— Одиннадцатый час! Где только черти носят, паразита? Дай, ноги хоть сниму, нагадишь, — и, выставив за двери табурет, велела сесть.
— И ноги протяни! — Сказала мать.
Он сел и, над порогом ноги подняв, вцепившись красными руками в сидень, терпеливо ждал, пока мать снимет сапоги. Она сняла с носками, стельками за войлок, кряхтя, бубня, шурша газетой, растворилась в сумерках прихожей, Шишин босиком пошел за ней, и, перейдя порог, с Бобрыкинской усмешкой оглянулся на следы.
Следы остановились. Мать вышла с тряпкой, согнувшись пополам, подтерла, ползая руками, пол перекрестив, закрыла дверь.
— Есть нечего, — сказала мать. — Не те тут времена, чтоб в полночь каждый ел. Творожник ставила, сгорел, не будешь?
— Нет, — ответил он, и в ванную пошел, и долго мылил руки мылом земляничным, думая про Таню.
«Таня… Таня, Таня, Таня», — думал он.
— Полей мне там, полей! Ливмя-ливми, хоть все излей, проклятый! За воду в ЖЭКе черт за мать заплатит! — из-за двери пообещала мать, и застучала, загремела кулаком по четырем стенам… Он кран закрыл, и закрутил его, понюхал смылок земляничный, постоял и вышел.

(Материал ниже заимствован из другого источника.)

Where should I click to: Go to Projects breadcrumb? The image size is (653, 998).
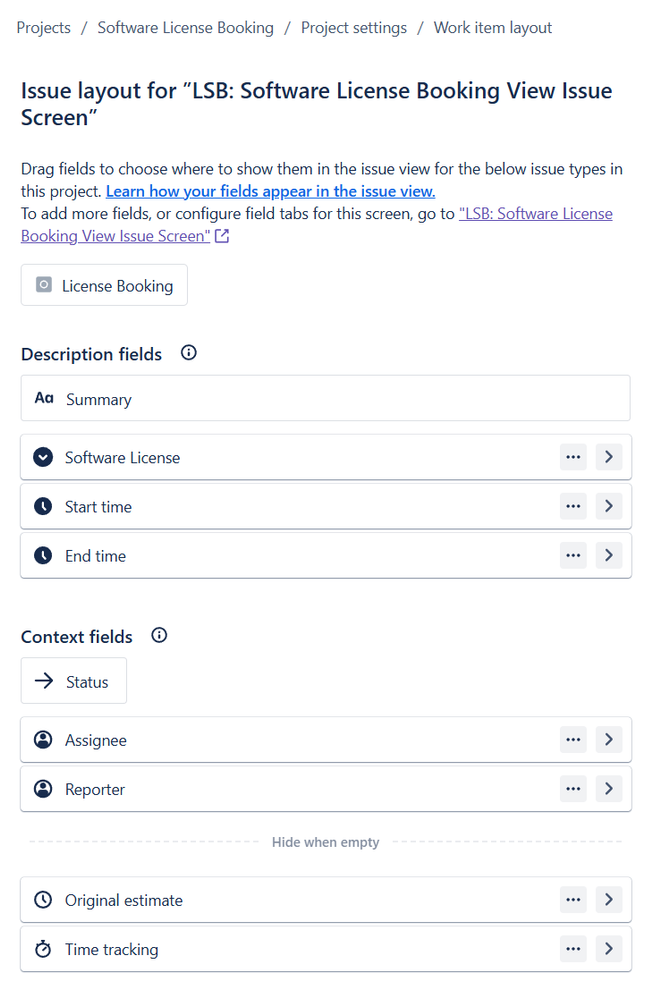click(43, 28)
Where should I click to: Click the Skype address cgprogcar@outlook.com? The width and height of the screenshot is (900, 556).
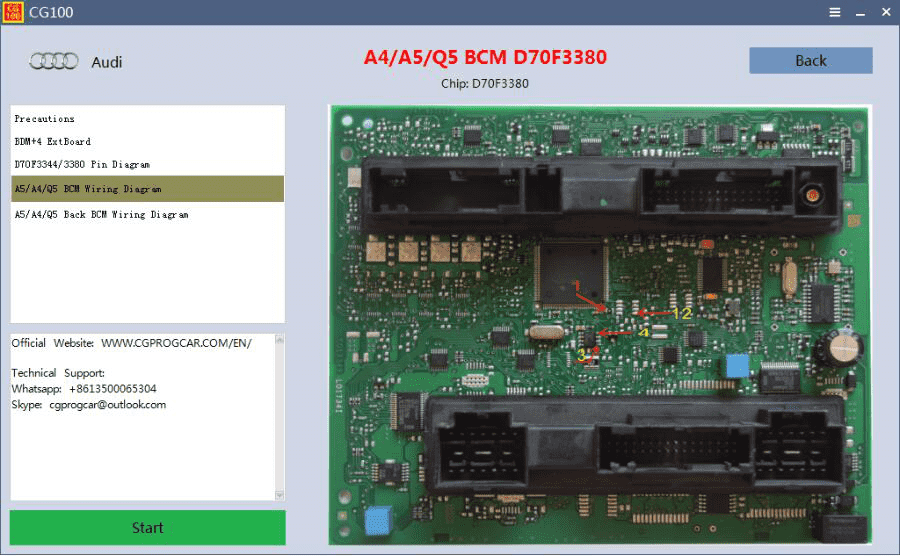tap(107, 405)
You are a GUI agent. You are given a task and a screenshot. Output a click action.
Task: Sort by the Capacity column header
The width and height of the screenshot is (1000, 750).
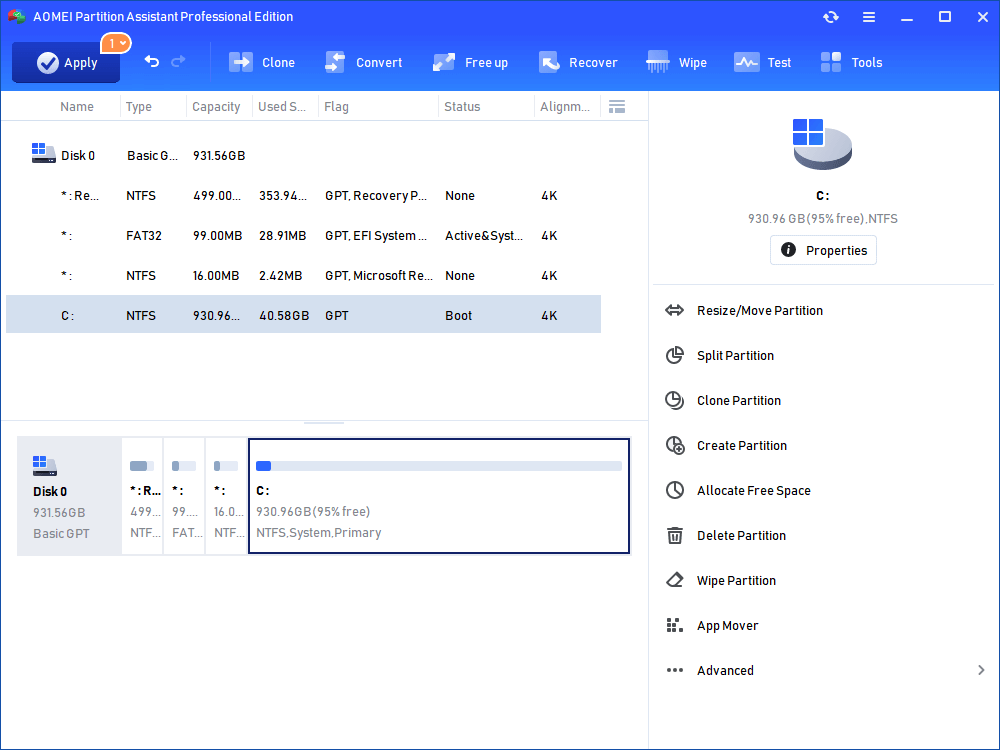click(216, 107)
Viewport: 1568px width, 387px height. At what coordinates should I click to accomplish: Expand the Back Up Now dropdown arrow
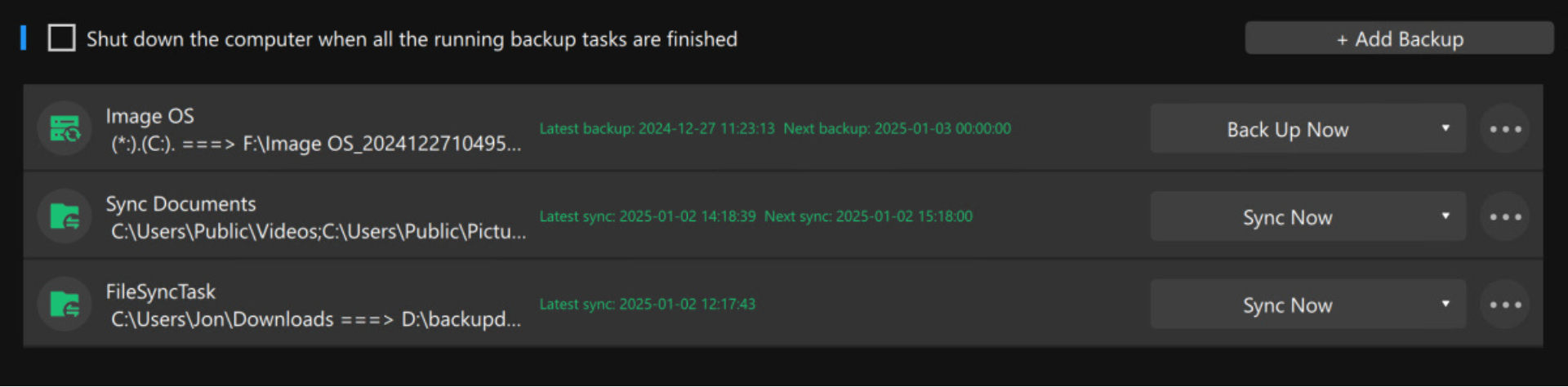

Тусклый луч тянулся из-под ванной к материнской спальне. «От спальни матери уже не далеко к себе», — и по лучу пошел.
— Творожник-то будешь? — из-за спины спросила мать, он вздрогнул, замер. — Поел бы, Саша, с чаем… сла-а-дким.… целый день кровинки не было во рту….
Он не ответил.
— И свет опять не гасишь, чтоб ты провалился! — сказала мать и погасила свет.
«Сама ты …», — думал он, и в темноте кромешной, не оборачиваясь, дальше шел, рукой скользя по стенам, на ощупь, тапком проверяя газетный шевелящийся настил.
— …Дом твой во тьме, — причитывала мать, — постелю постелю, в преполовине дней твоих к вратам Шеола, и с тем низвержена твоя гордыня будет, со всем шумом твоим. И под тобою червь, в тебе, и черви твой покров. Так каждый, как и ты, сравняется меж мертвых, к мертвым брошен, где адом правит низверженный дух … Ибо живые знают — зна-а-ют! — что умрут. И ты умрешь. И я.
«Шеол, шеол, шеол…», — шуршала под шагами новая газета, и новые следы, невидимые жуткие следы, как мать заупокойную читали в спину… Всегда боялся Шишин: может мать однажды застелить газетой не паркет, но пропасть преисподню… в ад. И дух мерещился тлетворный, слезливый погорелый дух, и снилось, загорается газета; похрустывая, тлеет плинтус деревянный, и разъедает буквы темнота с оранжевыми язычками по краям… «Это творожник у матери сгорел», — подумал он, вдыхая запах выстоянной гари, и, успокоив так себя, опять пошел.
— …И помещу тебя на глубину земли в пустынях вечных, с сошедшими уже туда, и теми, что как ты, путем земным идут в нее… — рассказывала мать. — Тогда настанет день, в каком из озера уйдут все воды, улетят все птицы, вымрут звери, иссякнут реки, высохнут моря, и ляжешь, не восстав, и не восстанешь до скончания небес, и до скончания времен не пробудишься, кто бы не буди тебя. Насколько не поставь будильник. И источая дух, сотлеешь от безверья и исчезнешь навсегда.